The New York Times has a nice front-page look at a situation in which Medicaid recipients get better health care coverage than people who pay for private insurance, and how that breeds resentment and creates perverse incentives. The Medicaid recipient profiled in the story is an aspiring opera singer: "to supplement the scant income she gets from singing gigs, she drives for Uber and Lyft a few nights a week, sometimes more, in Boston. She earned about $15,000 last year, making sure she stayed under the threshold to qualify for Medicaid."

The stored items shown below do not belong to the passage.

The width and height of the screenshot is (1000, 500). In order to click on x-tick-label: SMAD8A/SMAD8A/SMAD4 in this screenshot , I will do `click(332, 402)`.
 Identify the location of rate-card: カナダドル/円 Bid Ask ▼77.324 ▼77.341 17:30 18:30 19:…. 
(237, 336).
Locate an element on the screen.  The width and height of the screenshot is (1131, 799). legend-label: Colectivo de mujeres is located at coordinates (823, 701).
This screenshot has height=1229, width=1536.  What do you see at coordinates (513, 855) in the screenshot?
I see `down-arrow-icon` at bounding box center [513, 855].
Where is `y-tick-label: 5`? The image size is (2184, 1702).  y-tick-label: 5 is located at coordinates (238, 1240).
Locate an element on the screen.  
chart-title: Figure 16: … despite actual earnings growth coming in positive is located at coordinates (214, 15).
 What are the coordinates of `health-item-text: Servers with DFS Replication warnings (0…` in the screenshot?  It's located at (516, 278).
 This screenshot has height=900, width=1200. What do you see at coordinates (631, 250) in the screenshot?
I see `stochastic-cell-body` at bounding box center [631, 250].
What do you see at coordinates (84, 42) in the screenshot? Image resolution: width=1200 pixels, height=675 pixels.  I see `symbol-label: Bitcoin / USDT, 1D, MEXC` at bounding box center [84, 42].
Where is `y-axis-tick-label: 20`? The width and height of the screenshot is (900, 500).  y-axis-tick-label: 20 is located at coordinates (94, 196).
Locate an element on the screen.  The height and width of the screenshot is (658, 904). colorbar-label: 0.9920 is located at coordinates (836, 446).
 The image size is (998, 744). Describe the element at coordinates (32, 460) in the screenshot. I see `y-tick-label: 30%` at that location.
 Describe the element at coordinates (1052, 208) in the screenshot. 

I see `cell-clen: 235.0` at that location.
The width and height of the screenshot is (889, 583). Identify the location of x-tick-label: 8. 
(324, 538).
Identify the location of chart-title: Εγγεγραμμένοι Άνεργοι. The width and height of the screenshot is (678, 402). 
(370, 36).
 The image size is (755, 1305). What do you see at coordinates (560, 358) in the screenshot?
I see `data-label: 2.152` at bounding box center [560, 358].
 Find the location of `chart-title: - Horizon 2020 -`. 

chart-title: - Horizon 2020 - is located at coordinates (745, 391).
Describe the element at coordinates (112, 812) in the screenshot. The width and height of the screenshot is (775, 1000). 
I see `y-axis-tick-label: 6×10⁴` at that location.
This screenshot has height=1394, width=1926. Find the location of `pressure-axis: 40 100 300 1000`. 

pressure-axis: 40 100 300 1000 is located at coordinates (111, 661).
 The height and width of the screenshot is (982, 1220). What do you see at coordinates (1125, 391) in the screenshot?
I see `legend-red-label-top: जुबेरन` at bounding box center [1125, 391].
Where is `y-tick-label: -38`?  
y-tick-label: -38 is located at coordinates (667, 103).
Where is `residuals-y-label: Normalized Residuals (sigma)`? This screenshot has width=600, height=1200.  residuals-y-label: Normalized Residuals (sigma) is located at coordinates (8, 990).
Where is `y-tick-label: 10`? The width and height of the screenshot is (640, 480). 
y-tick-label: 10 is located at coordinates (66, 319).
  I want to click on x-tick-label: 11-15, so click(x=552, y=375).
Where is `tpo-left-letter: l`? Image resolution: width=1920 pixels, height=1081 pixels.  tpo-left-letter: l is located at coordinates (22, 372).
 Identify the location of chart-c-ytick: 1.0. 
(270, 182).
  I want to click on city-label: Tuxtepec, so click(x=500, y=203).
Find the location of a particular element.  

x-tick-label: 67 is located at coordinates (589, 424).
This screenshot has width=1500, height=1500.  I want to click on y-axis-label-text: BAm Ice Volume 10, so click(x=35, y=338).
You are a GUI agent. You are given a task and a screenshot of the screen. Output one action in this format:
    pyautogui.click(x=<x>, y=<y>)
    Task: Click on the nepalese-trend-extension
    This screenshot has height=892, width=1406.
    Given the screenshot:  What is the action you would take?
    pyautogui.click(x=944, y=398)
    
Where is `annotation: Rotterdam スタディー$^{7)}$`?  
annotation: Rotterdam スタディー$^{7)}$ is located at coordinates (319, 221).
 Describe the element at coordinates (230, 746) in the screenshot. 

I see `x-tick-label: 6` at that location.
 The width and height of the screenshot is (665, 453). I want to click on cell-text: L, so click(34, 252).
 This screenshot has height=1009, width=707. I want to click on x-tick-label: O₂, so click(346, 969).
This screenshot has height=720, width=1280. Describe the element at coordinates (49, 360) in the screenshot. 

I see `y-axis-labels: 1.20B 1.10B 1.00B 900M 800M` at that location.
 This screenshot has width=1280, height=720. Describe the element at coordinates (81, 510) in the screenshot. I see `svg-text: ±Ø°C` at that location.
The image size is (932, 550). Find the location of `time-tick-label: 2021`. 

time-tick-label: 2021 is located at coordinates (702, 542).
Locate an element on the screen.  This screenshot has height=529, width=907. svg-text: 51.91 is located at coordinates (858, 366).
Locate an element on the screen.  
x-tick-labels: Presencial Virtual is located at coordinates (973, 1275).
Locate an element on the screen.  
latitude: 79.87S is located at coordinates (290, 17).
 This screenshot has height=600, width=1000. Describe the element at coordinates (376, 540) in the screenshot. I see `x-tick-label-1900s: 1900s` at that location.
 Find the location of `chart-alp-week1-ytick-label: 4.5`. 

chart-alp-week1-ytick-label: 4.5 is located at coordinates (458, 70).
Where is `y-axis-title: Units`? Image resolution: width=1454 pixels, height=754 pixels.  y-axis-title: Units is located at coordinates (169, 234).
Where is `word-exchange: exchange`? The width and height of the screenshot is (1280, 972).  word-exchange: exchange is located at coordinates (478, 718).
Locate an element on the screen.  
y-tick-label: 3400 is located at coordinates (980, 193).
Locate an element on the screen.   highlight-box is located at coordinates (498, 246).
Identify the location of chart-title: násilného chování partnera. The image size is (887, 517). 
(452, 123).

You might think Uber, with its reported $48 billion valuation, could afford to make employer-provided health insurance available to its employees, but it's hard to compete with the deal Medicaid is offering, and the cost of private insurance would end up getting reflected in either higher prices for customers, lower cash wages for drivers, or lower eventual profits for shareholders.
In any event, these benefit phase-outs have the effect of discouraging recipients from working more and earning enough money so that they no longer qualify for the benefits. That's not a great dynamic. Earlier coverage of this issue at FutureOfCapitalism is here, here, and here. One inspiration for the Times article is that some Republican governors are getting ready to tackle the issue by attempting to impose work requirements on able-bodied Medicaid recipients. When Bill Clinton did this with welfare, the rolls shrank. It'll be interesting to see whether the same thing happens with Medicaid, especially in the current low-unemployment environment.